Jaw working, Janvier lifted his hands as if to grab her upper arms but dropped them halfway. “You infuriate me.” She had no care for herself. He’d seen her in agony after unavoidable contact with an immortal old and twisted—never in public, of course, never where anyone could see the weakness.
Janvier had simply happened to be there and he knew her well enough to pick up the signs of pain she was so good at concealing. So he’d engineered their exit, gotten her into a room where she could collapse, her hands clutched to her stomach. He’d never felt as helpless as when he’d had to watch her suffer without being able to do a fucking thing about it.
Now, she planted her feet in a combative stance, hands on her hips. “Yeah, well, you’re infuriating me right back.”
The two of them went silent as the morgue van pulled in, the body loaded into it with care, the doors shut. The crime scene techs continued to work, but it was obvious they weren’t getting much.

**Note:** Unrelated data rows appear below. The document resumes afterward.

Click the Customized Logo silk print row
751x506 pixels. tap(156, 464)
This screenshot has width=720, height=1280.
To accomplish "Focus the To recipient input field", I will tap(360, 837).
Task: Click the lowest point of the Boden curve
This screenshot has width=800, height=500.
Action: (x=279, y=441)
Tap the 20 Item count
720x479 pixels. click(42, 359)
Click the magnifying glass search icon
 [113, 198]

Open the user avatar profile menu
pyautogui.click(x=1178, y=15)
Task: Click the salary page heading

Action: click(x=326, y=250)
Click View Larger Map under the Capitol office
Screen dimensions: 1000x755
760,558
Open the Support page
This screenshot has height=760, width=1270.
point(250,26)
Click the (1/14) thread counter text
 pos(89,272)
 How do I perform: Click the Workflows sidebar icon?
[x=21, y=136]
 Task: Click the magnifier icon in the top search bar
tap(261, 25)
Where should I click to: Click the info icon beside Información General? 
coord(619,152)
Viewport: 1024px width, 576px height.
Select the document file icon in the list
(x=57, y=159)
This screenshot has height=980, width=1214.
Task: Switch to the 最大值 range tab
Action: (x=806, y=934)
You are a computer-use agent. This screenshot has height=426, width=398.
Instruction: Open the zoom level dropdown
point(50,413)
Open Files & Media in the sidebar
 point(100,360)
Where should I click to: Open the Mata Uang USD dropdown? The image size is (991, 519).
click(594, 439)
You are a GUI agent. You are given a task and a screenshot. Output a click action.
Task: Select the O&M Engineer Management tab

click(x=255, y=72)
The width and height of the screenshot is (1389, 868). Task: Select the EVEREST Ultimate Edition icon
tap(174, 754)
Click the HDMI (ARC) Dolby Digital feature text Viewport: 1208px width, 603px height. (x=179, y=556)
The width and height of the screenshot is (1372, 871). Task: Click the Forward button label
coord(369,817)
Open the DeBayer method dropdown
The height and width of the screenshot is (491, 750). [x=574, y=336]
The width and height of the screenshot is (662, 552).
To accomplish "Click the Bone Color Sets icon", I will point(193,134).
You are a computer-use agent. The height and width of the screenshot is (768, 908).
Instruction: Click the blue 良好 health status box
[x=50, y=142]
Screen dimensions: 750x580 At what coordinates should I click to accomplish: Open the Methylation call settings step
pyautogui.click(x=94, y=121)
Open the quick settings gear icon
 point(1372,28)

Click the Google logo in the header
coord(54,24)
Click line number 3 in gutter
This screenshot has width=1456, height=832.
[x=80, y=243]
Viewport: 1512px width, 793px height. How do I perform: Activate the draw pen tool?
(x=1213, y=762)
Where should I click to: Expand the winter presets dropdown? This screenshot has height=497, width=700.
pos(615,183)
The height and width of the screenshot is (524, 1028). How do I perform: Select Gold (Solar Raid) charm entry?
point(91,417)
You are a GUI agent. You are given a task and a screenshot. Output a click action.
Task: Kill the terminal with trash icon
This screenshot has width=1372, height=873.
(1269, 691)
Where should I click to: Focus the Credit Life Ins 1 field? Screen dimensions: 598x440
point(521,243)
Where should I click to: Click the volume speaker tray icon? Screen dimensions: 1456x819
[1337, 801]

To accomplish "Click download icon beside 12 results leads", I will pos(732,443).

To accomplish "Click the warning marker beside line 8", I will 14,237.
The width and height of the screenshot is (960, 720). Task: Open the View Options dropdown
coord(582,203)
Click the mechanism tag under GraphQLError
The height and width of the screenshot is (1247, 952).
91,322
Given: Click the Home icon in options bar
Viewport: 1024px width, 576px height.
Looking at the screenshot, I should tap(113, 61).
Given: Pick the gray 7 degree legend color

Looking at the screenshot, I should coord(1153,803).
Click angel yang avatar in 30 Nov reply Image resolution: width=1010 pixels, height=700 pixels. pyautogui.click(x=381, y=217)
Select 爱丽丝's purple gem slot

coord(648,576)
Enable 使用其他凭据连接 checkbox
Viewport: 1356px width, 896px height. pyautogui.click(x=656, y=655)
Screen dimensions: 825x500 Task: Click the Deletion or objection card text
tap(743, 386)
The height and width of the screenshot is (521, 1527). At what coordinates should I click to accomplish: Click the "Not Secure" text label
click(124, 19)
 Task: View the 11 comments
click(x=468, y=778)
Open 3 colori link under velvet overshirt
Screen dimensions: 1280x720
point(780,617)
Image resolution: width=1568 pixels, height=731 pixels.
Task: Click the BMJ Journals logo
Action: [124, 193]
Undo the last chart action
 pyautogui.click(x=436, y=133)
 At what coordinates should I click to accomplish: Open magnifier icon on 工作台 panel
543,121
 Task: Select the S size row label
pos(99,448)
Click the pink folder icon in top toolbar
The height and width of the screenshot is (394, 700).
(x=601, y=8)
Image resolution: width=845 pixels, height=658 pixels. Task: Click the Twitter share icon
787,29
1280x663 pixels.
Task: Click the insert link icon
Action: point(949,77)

However, that wasn’t Janvier’s priority right now. “You took a dangerous risk.”
“He’s a boy. There was no horror in him, only sorrow.”
Janvier knew she hadn’t given him the right, but he took it anyway, reaching out to grip the side of her neck with his hand, shift his body close to hers. “You didn’t know that when you touched him.” He was so angry at her for putting herself in that position. “You didn’t know what would rush into your head, sorcière.”
“I told you”—her eyes burned into him, full of a thousand secrets—“witches were burned at the stake. I’m just a woman.”
A woman who saw through the veil people put between themselves and the world, who could strip away lies to reveal the heart of darkness that lived within mortal and immortal both . . . and for whom immortals were the enemy of her sanity. He ran his thumb over her pulse, but she wasn’t there any longer, having escaped his grip with hunter slickness.
Walking to the techs, she hunkered down to talk to them, clearly hoping to find something, though she had to know the chance was low. Criminals could be stupid, but Janvier didn’t think this was one of those times. There was something very cold about throwing a human being in the garbage. It took a soul of ice to do that and walk away, and someone that devoid of feeling would cover his or her tracks with the same calculated coldness.